> EXERCISE
Could you print, exactly and without pictures, only the lines from the one with "The height and" through the end of the records below?
━━ RECORDED INFORMATION ━━
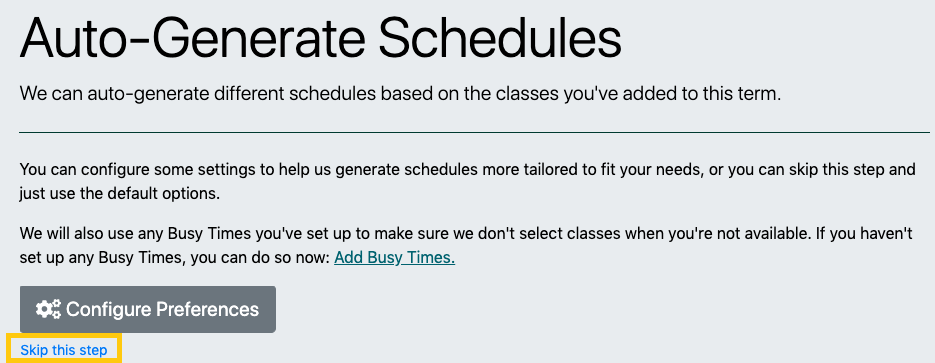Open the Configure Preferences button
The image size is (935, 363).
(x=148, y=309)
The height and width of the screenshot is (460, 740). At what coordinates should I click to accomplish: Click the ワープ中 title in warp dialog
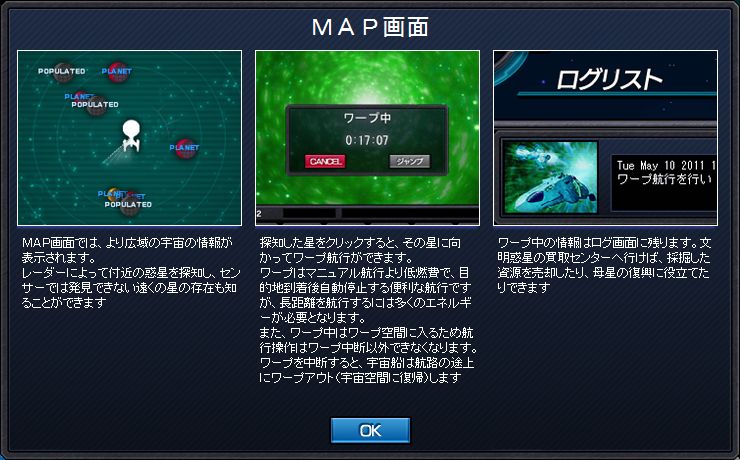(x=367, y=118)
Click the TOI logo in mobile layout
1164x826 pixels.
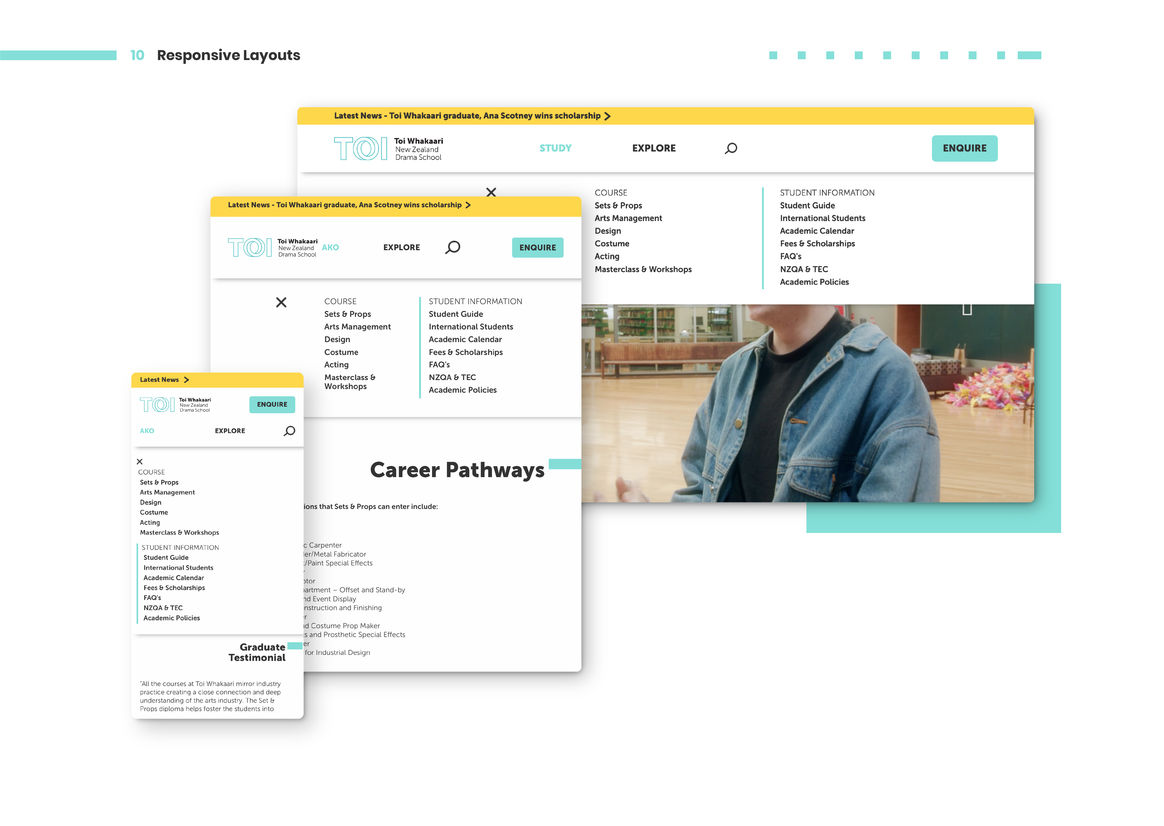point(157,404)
━━━
> WRITTEN ANSWER
The height and width of the screenshot is (460, 740). At what coordinates should I click to accomplish: Click the ワープ中 title in warp dialog
(x=367, y=118)
Click the TOI logo in mobile layout
1164x826 pixels.
point(157,404)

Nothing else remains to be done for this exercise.